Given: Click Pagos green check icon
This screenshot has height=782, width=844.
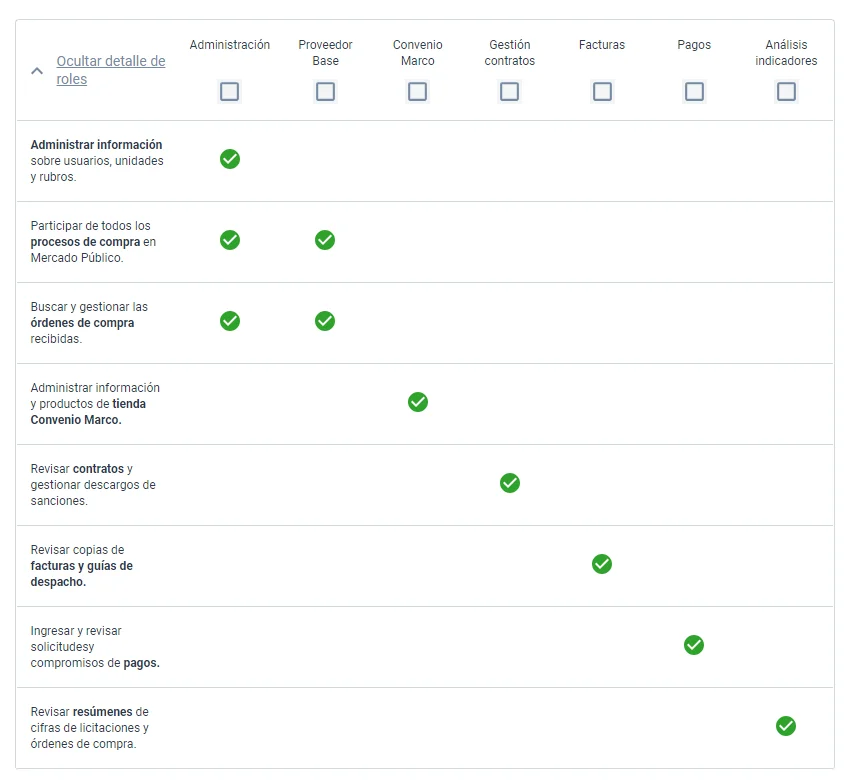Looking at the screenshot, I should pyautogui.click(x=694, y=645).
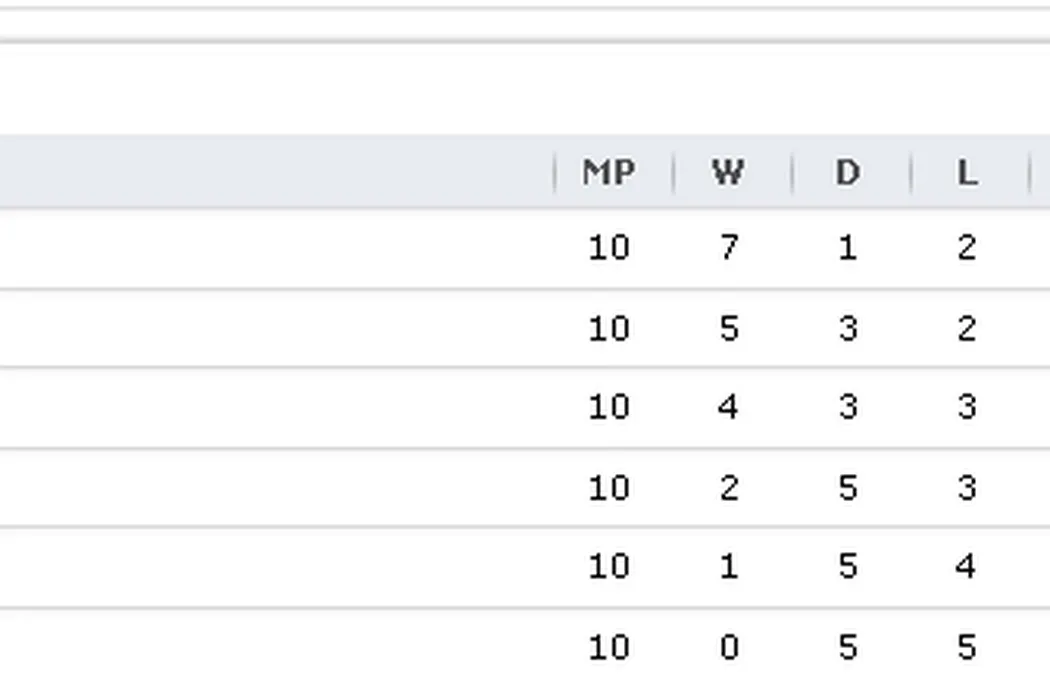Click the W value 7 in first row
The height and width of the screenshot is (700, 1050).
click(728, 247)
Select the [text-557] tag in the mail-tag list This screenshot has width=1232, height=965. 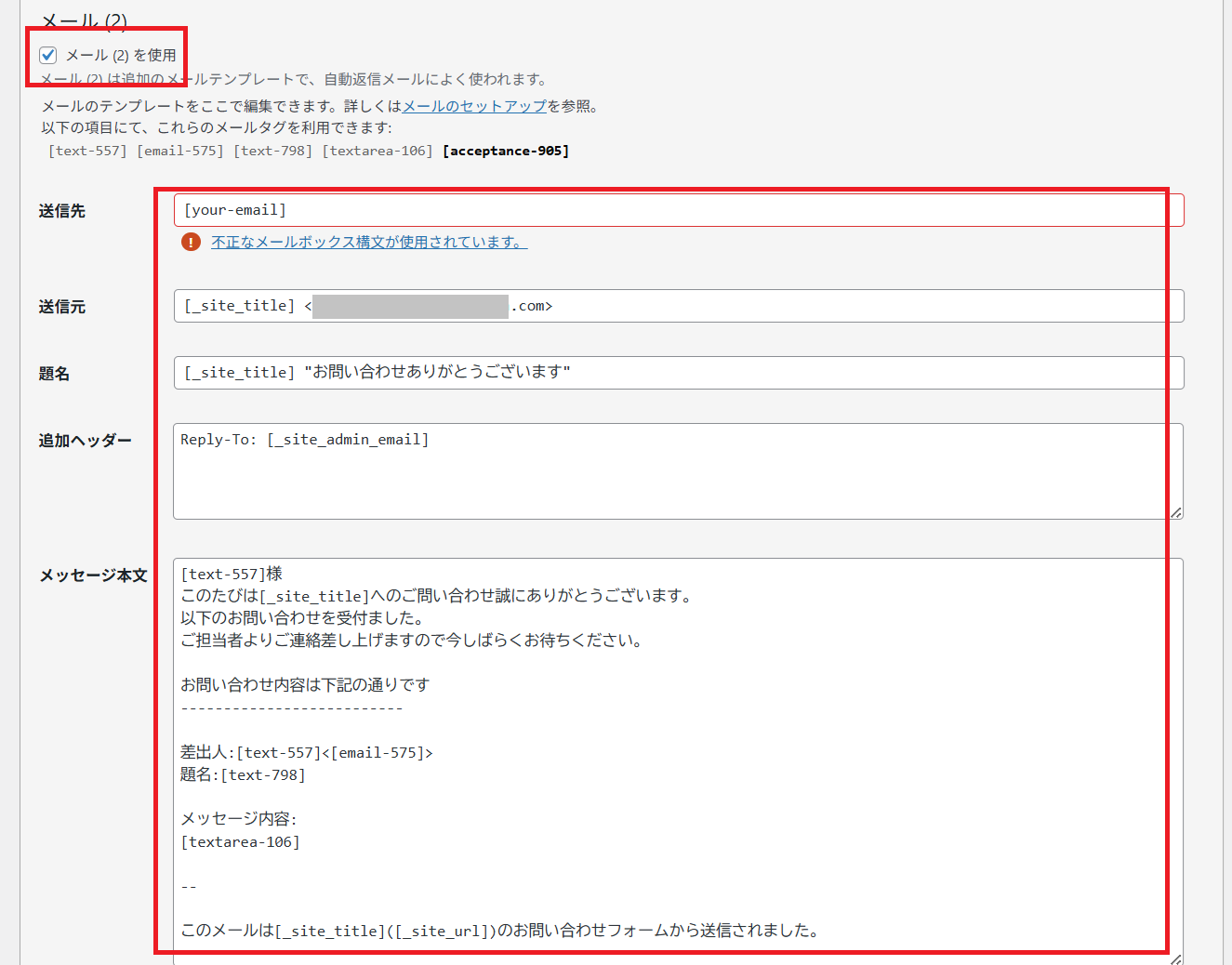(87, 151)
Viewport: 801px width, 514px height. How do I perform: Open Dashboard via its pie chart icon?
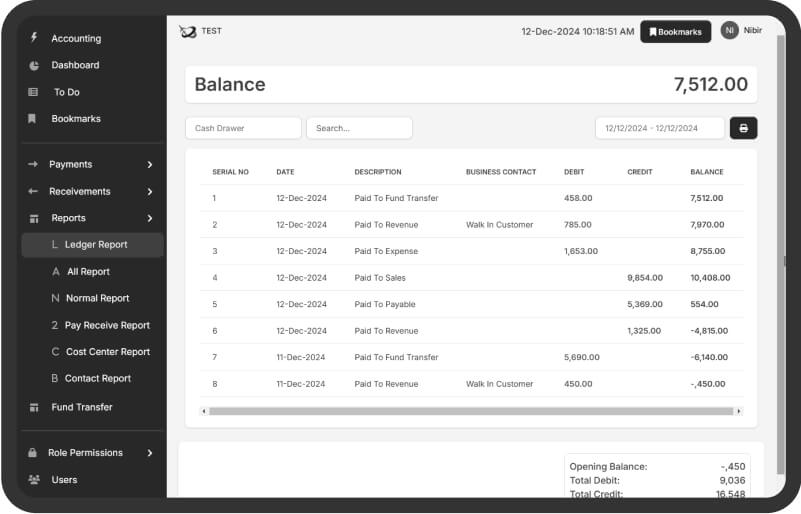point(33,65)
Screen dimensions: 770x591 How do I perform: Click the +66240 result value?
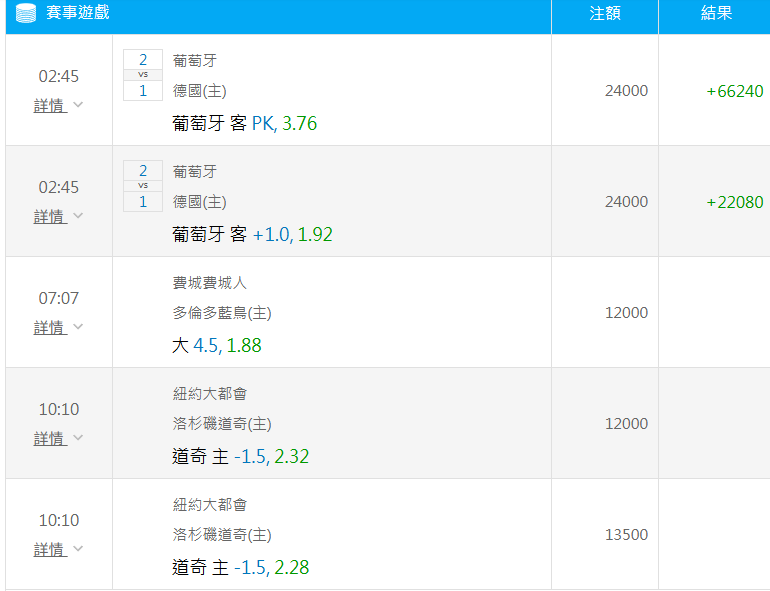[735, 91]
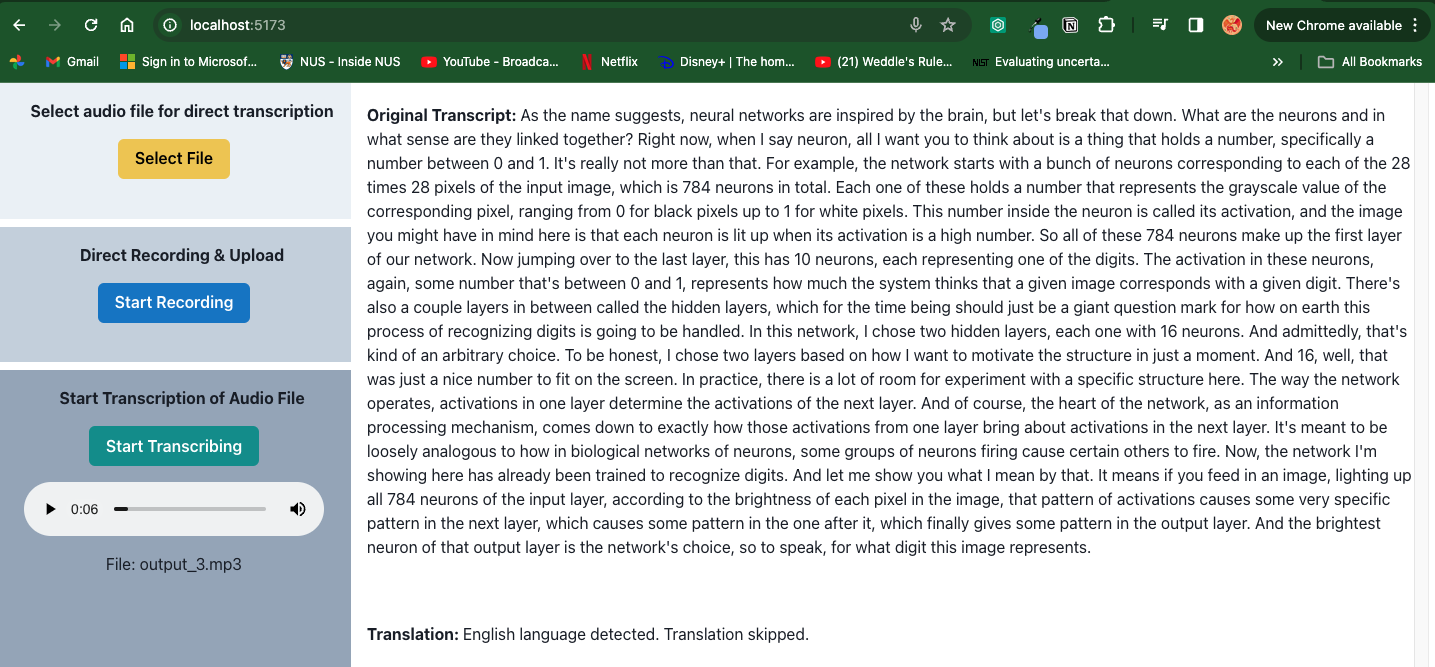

| WORK REQUIRED |
Only the lines from the one with "Screen dimensions: 770x591" through the final line of the data should be written out, exactly and including both ends. Skip the pictures.

| TASK RESULT |
Screen dimensions: 770x591 How do I perform: Click the +66240 result value?
[735, 91]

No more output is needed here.